## PASSAGE TO READ

Yeah, I mean, look, we, we have dedicated events resources on the sales side right now, so those should be baked into our underlying, uh, cost numbers. So as we've kind of talked about, I think some of this is— most of this is probably kind of geographic expansion to new markets. And so how I would think that would work is like we just have one guy here who just I mean, he crushes on his relationships with events, right? He's just like, he goes very deep with them. He's been doing this for a while. The same event company, like Golden Voice or Live Nation, wherever, like, they're, they're— it's, it's one company that's just, you know, setting up different named festivals around the country. So like, the geographic expansion still probably just has the same point of contact. You might just need like a rental agent kind of out on the East Coast to help, you know, facilitate some, some some of the local aspects of the sales process, but like I wouldn't foresee major incremental, at least sales resources needed to expand that. I'm assuming that personnel number though is inclusive of ops and, you know, more guys to turn the trailers and all that kind of stuff. So yeah, I mean, these I think in order to get the 4 million number, I guess what you probably have to believe is that we are truly nationwide and into Canada. Um, just for kind of, you know, uh, point of, um, comparison, in the LA market— sorry, I'm using LA market because LA is our hub, but like we have pretty good coverage kind of up and down California, Vegas, kind of all the warmer weather climates in the Southwest. And through that alone, I want to say we do probably $3 million in rentals, probably $4 million when you account for service costs, delivery, pumping, stuff like that, L&D. So incremental $4 million. The Southeast is a little more seasonal than what you get out here. So it's a little bit of a smaller market. Um, so I think kind of replicating what we've done out here, out there, would probably get you maybe 2 of the 4.
Okay.
So then you got to kind of, you know, be up in the East Coast, which is even more seasonal, you know, capturing kind of, you know, kind of same market share up there. Um, so that's— so it does feel like, as just, just comparing it to kind of what we see out on the, on the West Coast, it feels a little bit high because I don't think there's much more growth opportunity for us on the West Coast. I think that we've you know, kind of hit the— we kind of hit every, every potential, uh, thing that's out there right now. Okay, so it's like, it's gonna be super off. It may be closer to 3 as opposed to 4 in year 5.
I mean, so maybe the way to look at it would be, um, the change. So if we're— assume we have 700-ish trailers, each percentage would be 7 additional trailers always out throughout the course of the year. If you're doing $3 million in revenue right now It's safe to assume that— I guess, what percentage of your overall trailer utilization would be specifically festivals and live events? Would that be like 20-ish percent?
No, maybe a little less. Uh, so you're saying like of the 20 to 25 points of utilization do we have, like, is it—
does it represent 4 points or— Right. So yeah, you have 25 utilization right now.
Is live events 5% of that 25%?
Depends on the year, depends on the month. Well, we're looking at it on a blended, on a yearly basis.
Yeah, blended across the year, yes, probably 3 to 5% is my guess. Um, the, like, the ADR is slightly higher and the utilization is definitely lower. Okay, so, um As like a weighted average. Yeah, like it's gonna, it's gonna take down your overall weighted average utilization, but you make up for it on the, on the—
you raise the weighted average ADR when you do that.
Same like commercials, effectively.

## SUPPLIED DATA
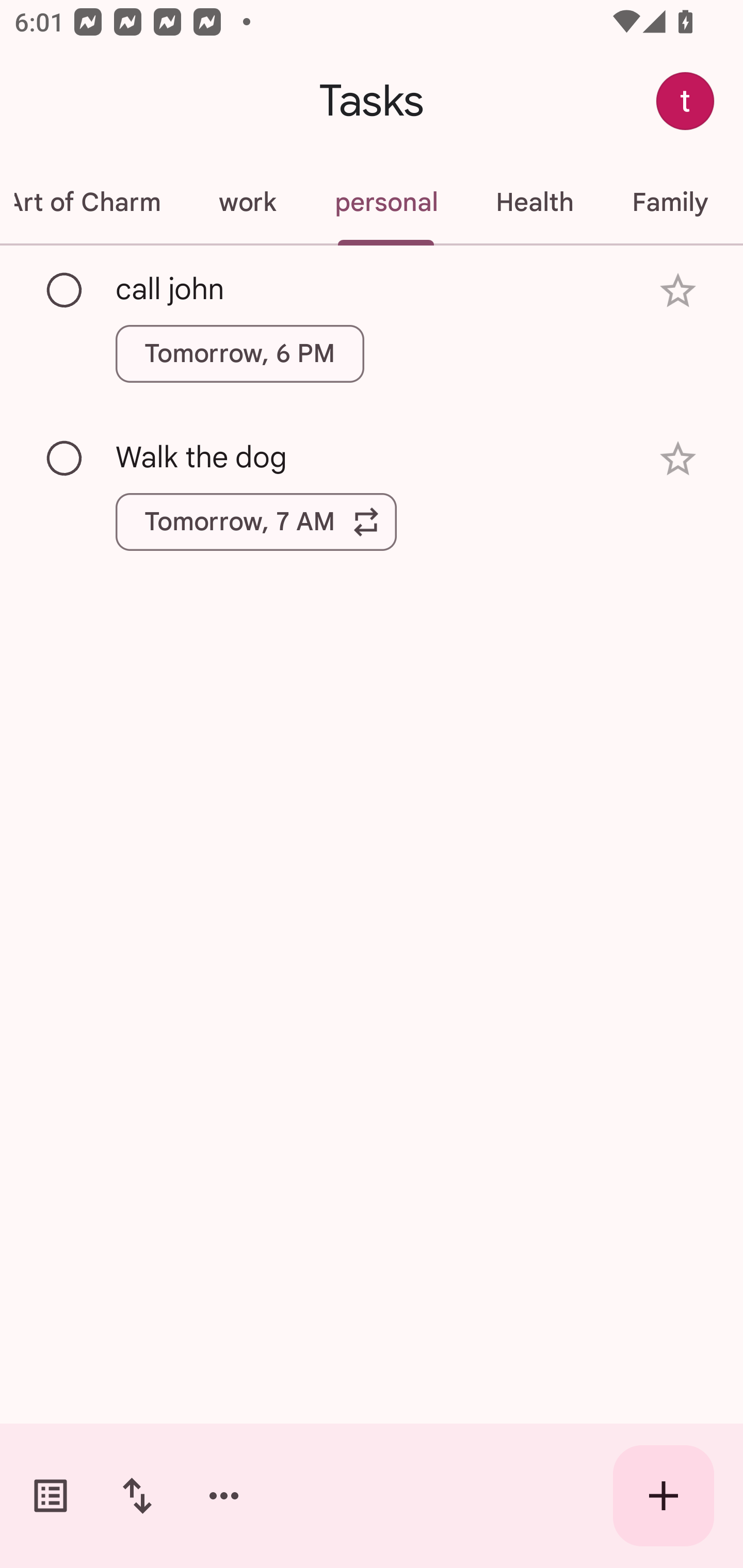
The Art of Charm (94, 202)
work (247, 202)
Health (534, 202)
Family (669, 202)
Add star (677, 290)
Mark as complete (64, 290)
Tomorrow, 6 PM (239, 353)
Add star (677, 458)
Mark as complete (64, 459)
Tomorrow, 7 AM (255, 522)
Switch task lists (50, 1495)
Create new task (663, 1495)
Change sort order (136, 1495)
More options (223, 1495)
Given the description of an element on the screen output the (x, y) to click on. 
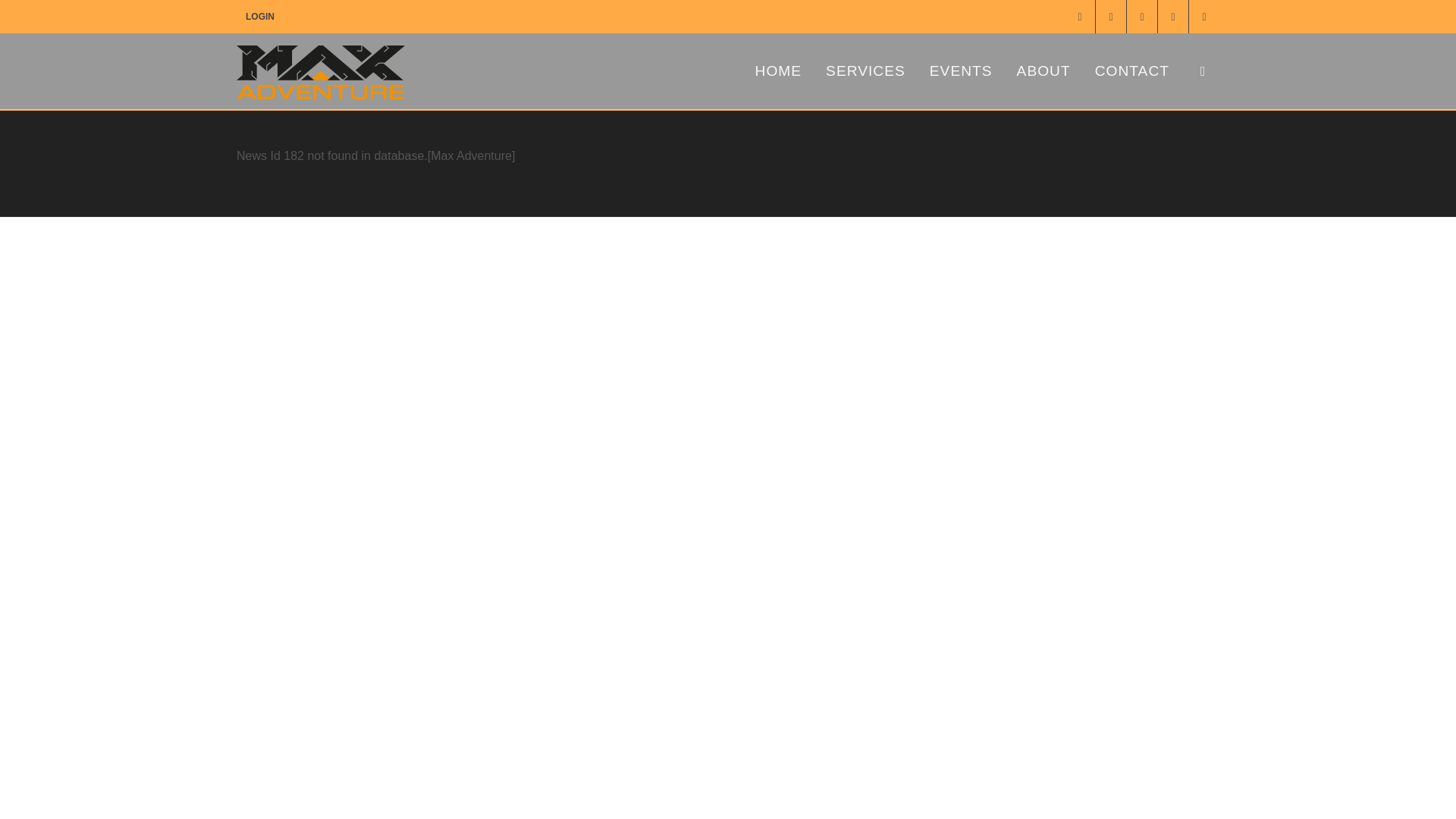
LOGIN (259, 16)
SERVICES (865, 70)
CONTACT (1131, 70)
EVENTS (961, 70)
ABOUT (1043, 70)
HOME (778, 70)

## REQUIRED TASK
From the trailer rental transcript above, set down word for word everything from "No, maybe a" down to "utilization right now.".

## FINAL ANSWER
No, maybe a little less. Uh, so you're saying like of the 20 to 25 points of utilization do we have, like, is it—
does it represent 4 points or— Right. So yeah, you have 25 utilization right now.